# Need 3 more--- HUGE Fish with this captain



## davephillyj (Jun 21, 2013)

I had called Outback Charter Docks in Gulf Shores a week ago to schedule my daddy, hubby and one of their friends a fishing trip on the Reel Keel boat. Last year they caught many 23-26 pound snapper and one that was 29 pounds and a bunch of mahi-mahi and other types of snapper (I don't know specifics, just how to cook it).(All of their fish were twice the size and sometimes 3 times the size as others that went out the same morning. But 3 people backed out of the fishing trip and we need 3 more willing to go in the morning. The charter is $140 per person and is for 6 hours. My dad and hubby have gone for several years now and used a different one each year until this year. They want this guy and this one only since he seemed to know where the BIG Catches are and his personality is good too. Is there a place to ask other members if they want to go??? I'm new so I'm not sure what I am doing, lol. If you want to go here is there contact info--- but also let me know here. Their address is 28101 Perdido Beach Blvd, Orange Beach, AL 36561 phone number (251)980-8410 BoAT name is Reel Kill and Captain Mike is the owner.


----------



## davephillyj (Jun 21, 2013)

Last year there was a family of 4 that had two small kids that went. They didn't fish too much. They were either seasick or tending to the little kids..... But still got most of the fish we caught :-( 
We are desperate for some adult/late teens to join us.


----------



## BananaTom (Feb 16, 2008)

*When is this trip?*

*Tomorrow? Saturday 06/22/13?*


----------



## sweetnsalty (Jun 4, 2013)

Is it still available? I called number it went to voice mail


----------



## davephillyj (Jun 21, 2013)

Yes, the trip is tomorrow.... But I had over 10 people ask about going. It got the 6 people we needed. If you are looking to go I will update you guys and see if the hubby will get some pictures this time. The fish were massive last year.

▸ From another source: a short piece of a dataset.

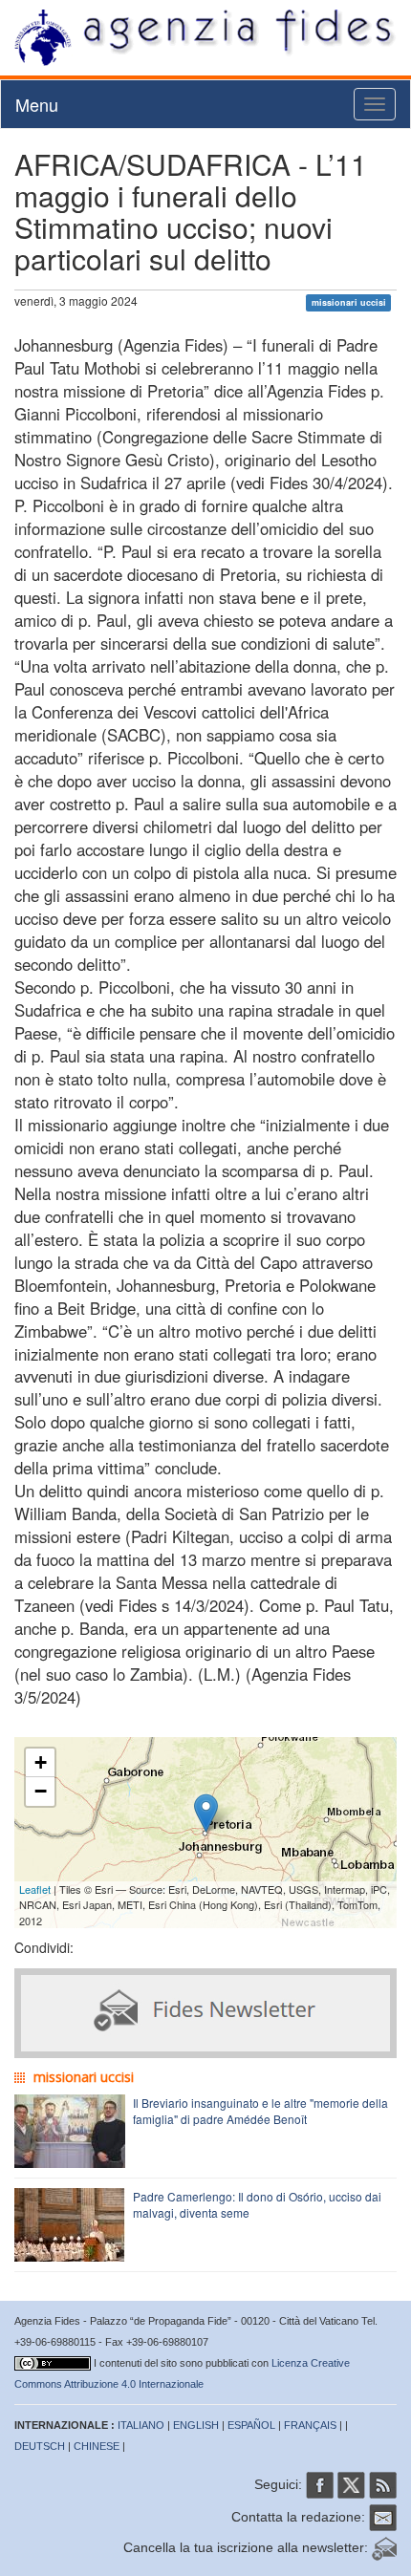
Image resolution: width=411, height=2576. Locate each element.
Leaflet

If everything goes as well tomorrow as well as last year..... they will book him a year in advance from now on.


----------



## Razzorduck (Oct 22, 2007)

Capt Mike on the Reel Kill is the real deal. I went with him on Friday and the box of snapper was very impressive. We tossed back a bunch of 10-12lbers before we got on the spot that produced the largest fish. Sorry, pics not down loaded yet.


----------